As part of its settlement with the US Department of Justice, Stericycle entered into a three-year deferred prosecution agreement in which it acknowledged (1) conspiring to violate the anti-bribery provision of the Foreign Corrupt Practices Act and (2) conspiring to violate the FCPA’s books and records provisions. Under the DPA, Stericycle must pay a criminal penalty of $52.2 million, which reflects a 25 percent discount off of the bottom of the applicable Sentencing Guidelines fine range.

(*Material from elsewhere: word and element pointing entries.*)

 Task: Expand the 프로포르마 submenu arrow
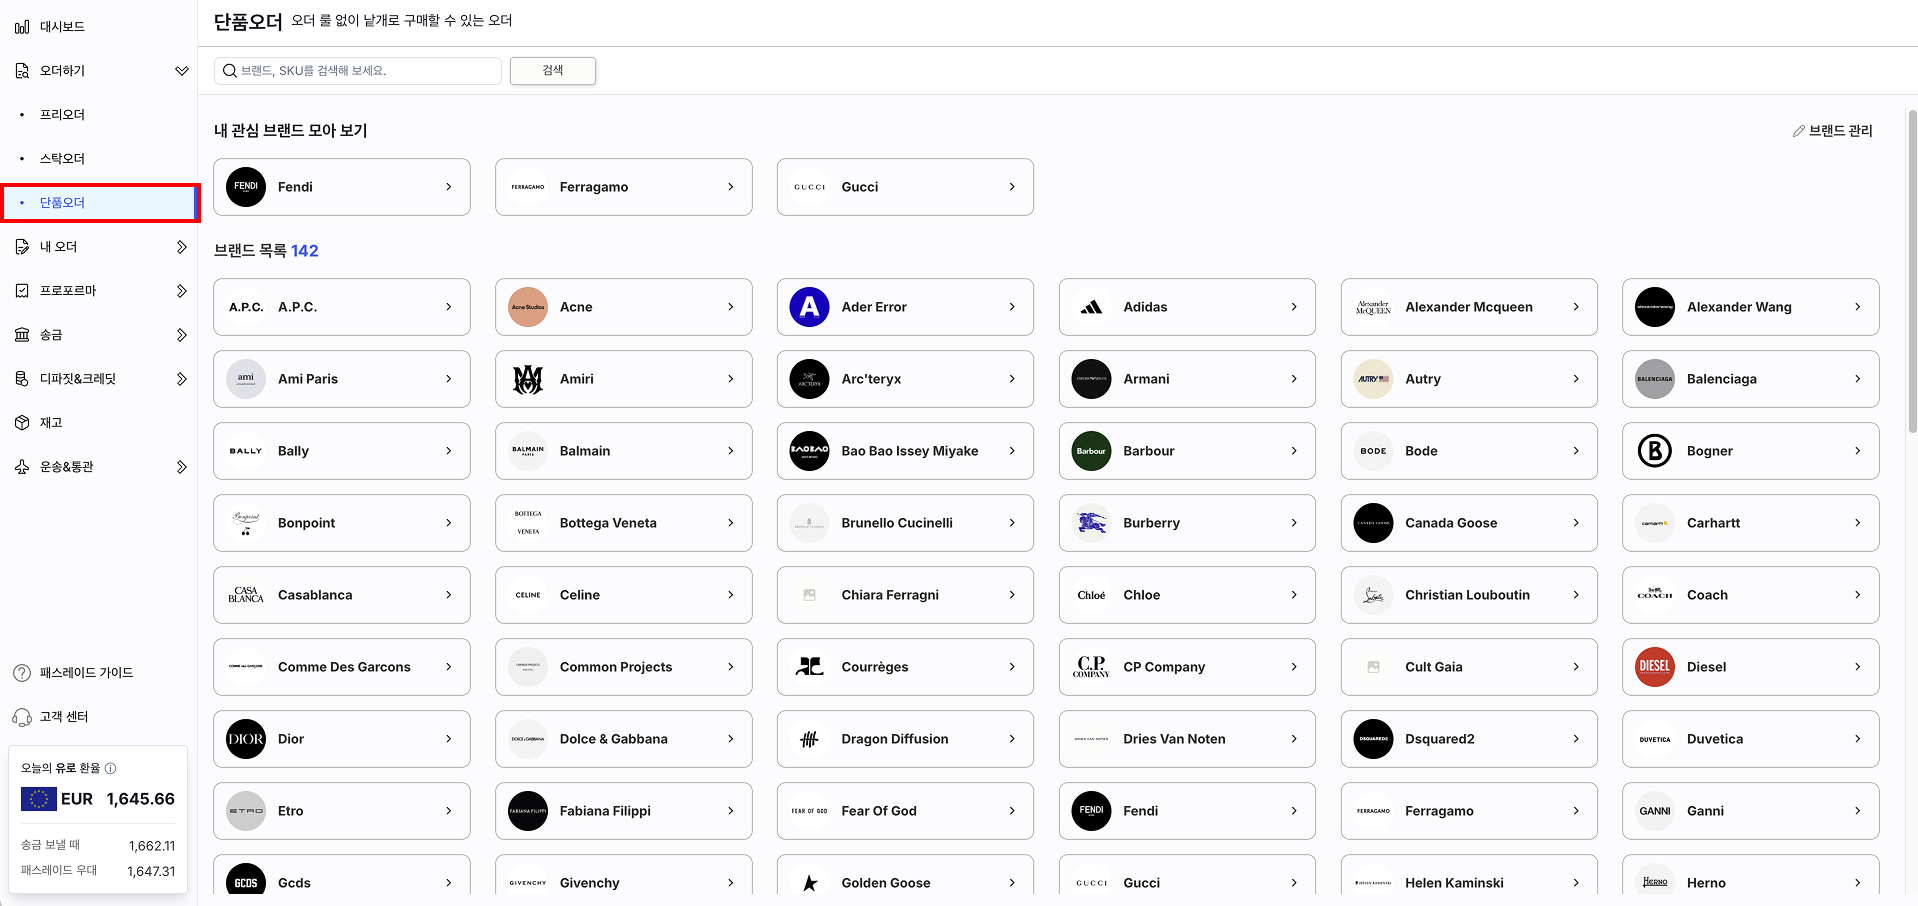click(x=181, y=291)
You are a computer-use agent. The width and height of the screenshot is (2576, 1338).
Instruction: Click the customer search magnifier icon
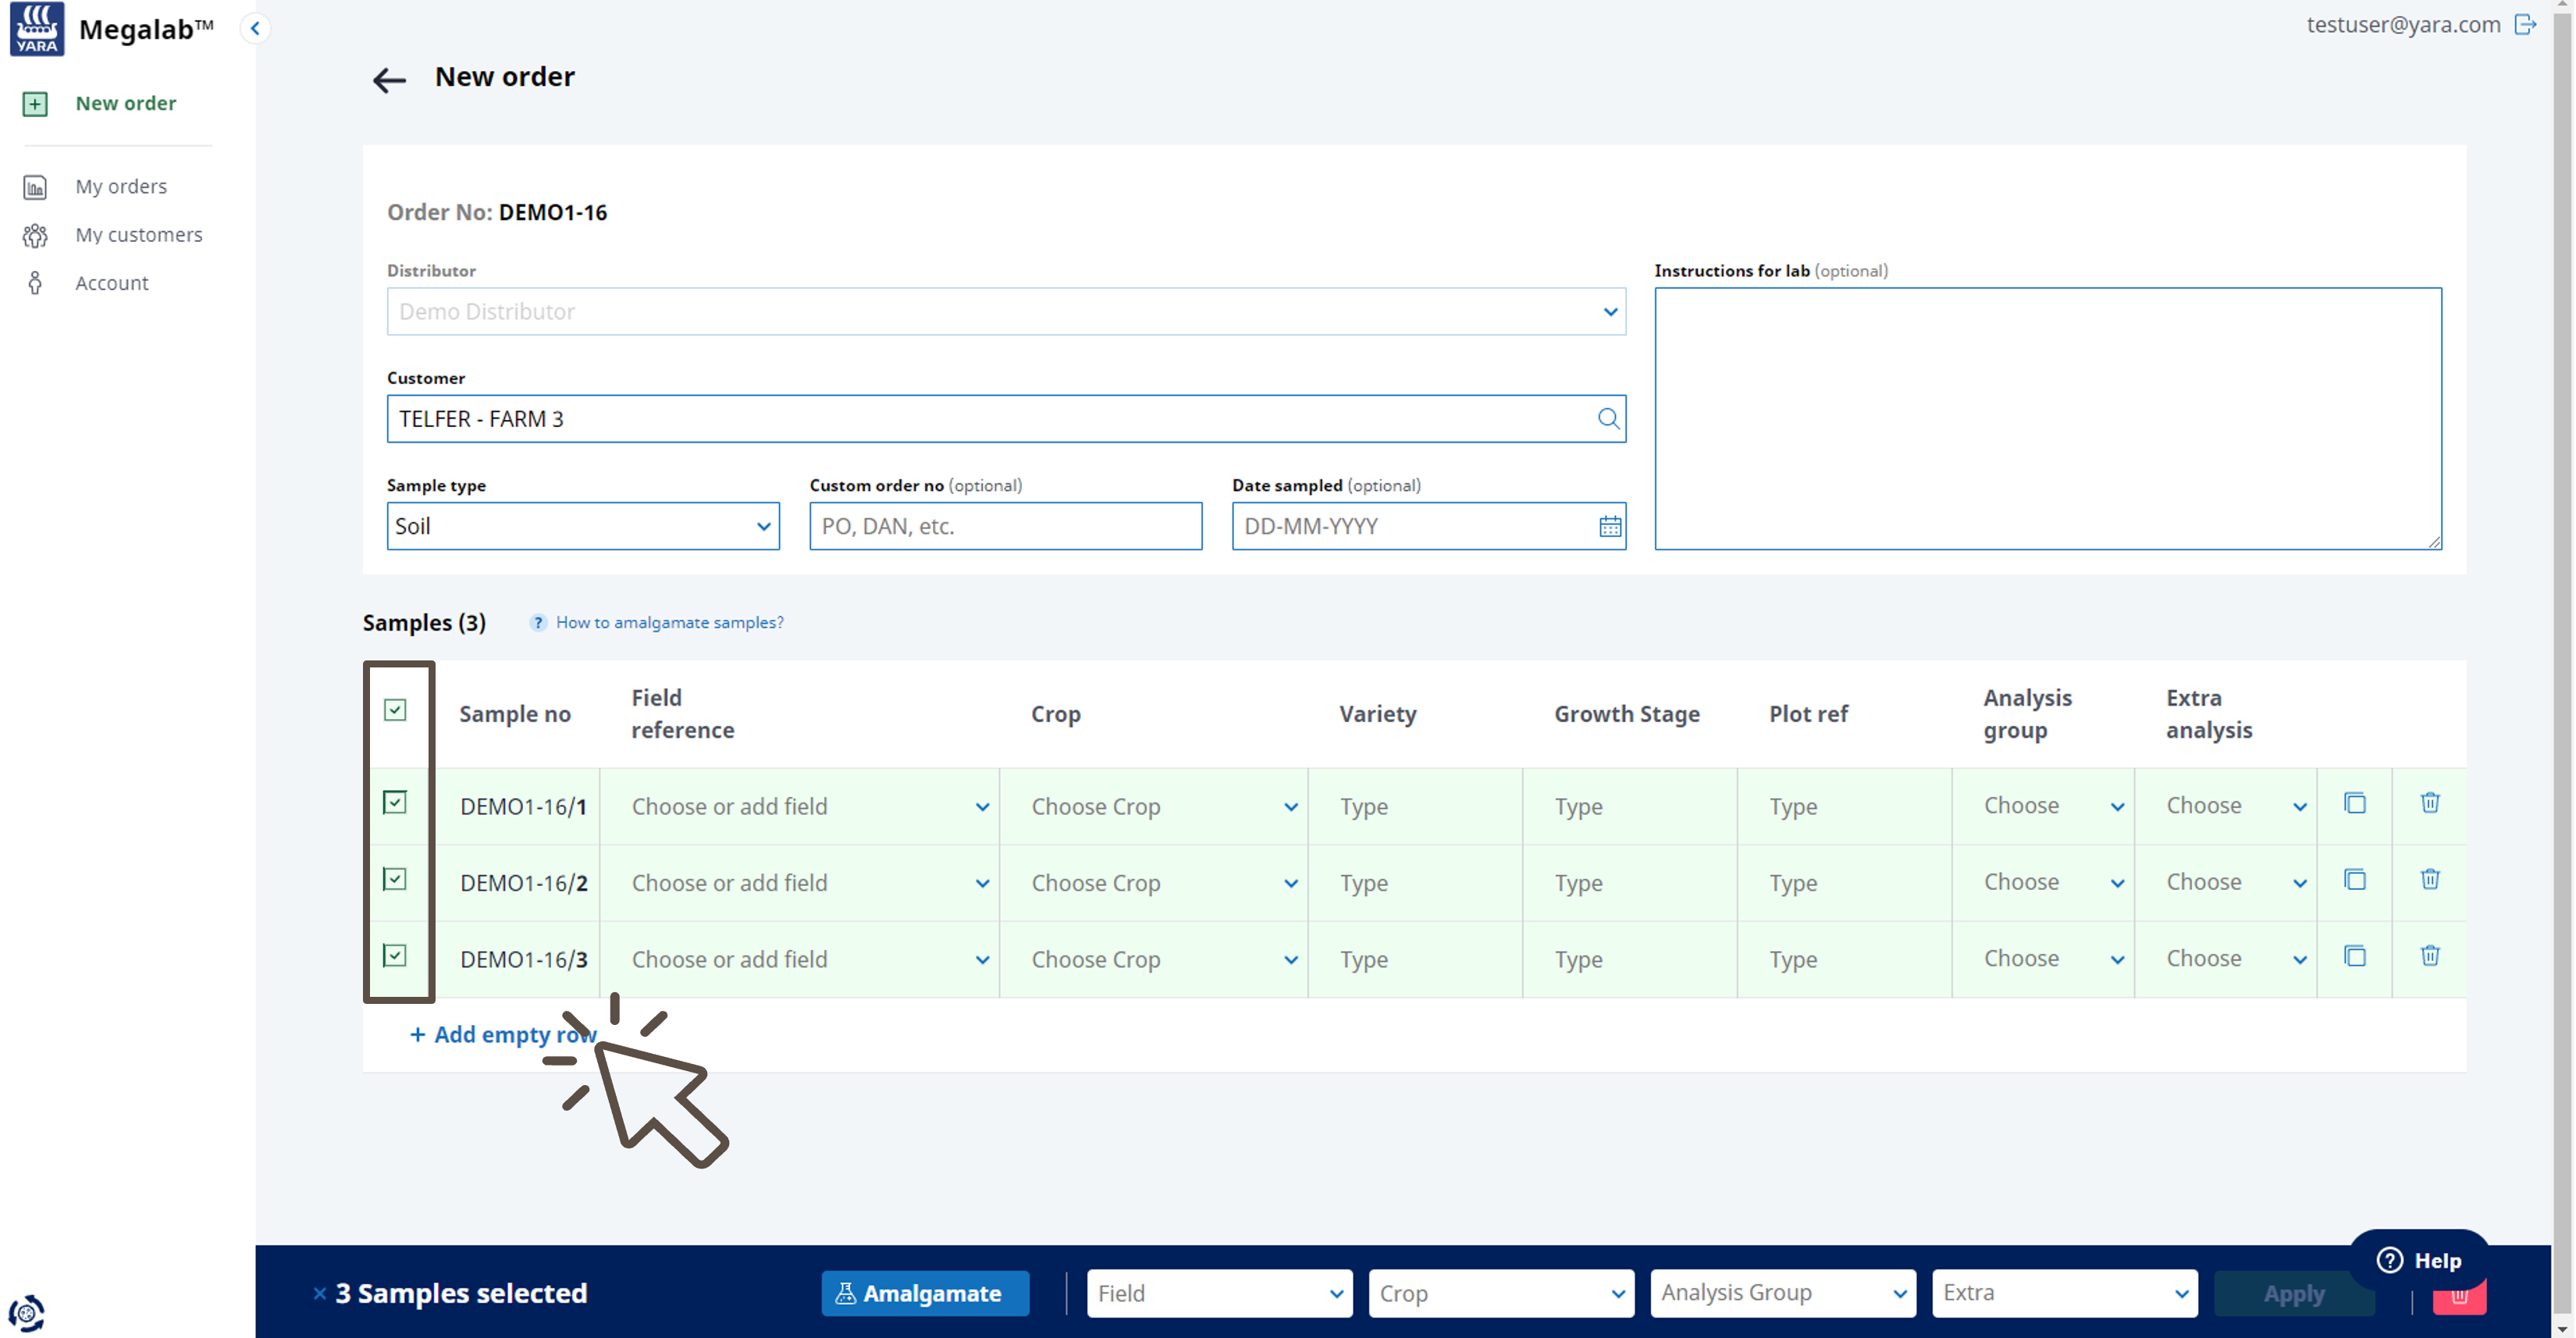click(1607, 419)
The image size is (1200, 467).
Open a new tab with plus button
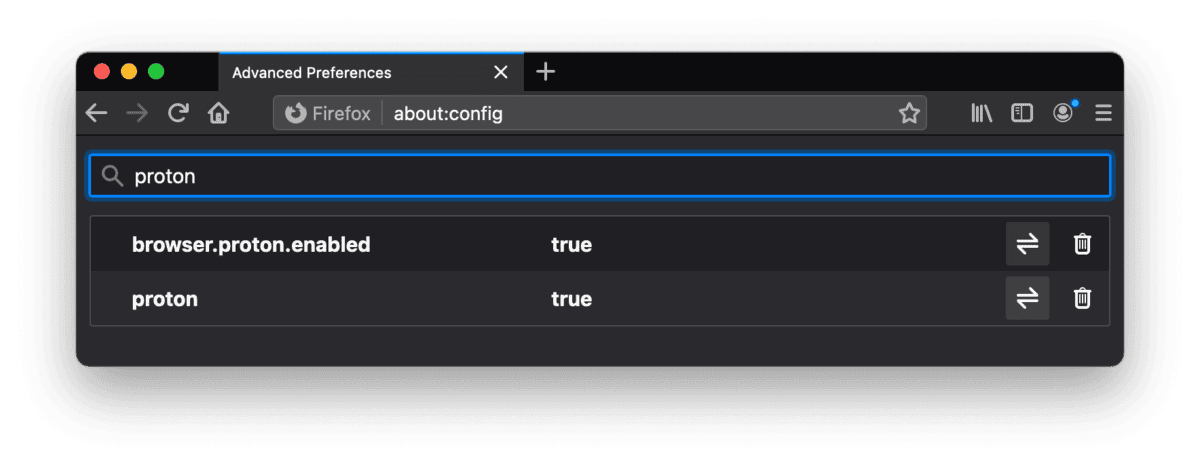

The company received the discount because, although it did not voluntarily and timely disclose the misconduct, it fully cooperated with the DOJ’s investigation and engaged in “extensive remedial measures.” According to the DOJ, because Stericycle has not yet fully implemented or tested its enhanced compliance program, an independent compliance monitor was imposed for a period of two years, followed by a year of self-reporting to the DOJ. Under the terms of the DPA, the DOJ agreed to apply a $9.3 million credit for any payments made by Stericycle to resolve the investigations by Brazil’s Controladoria-Geral da União (Comptroller) and the Advocacia-Geral de União (Attorney General). The DOJ will apply an additional $8.2 million credit if the company reaches a resolution with a third Brazilian enforcement authority, which was not identified in the DPA.
In a related settlement, Stericycle agreed to pay nearly $28.2 million in disgorgement and prejudgment interest to the Securities and Exchange Commission for FCPA violations related to the bribery scheme. Specifically, the SEC’s cease-and-desist order stated that Stericycle violated the FCPA’s anti-bribery, books and records, and internal controls provisions. The SEC agreed to offset “up to approximately $4.2 million” of the disgorgement with any disgorgement paid to Brazilian authorities.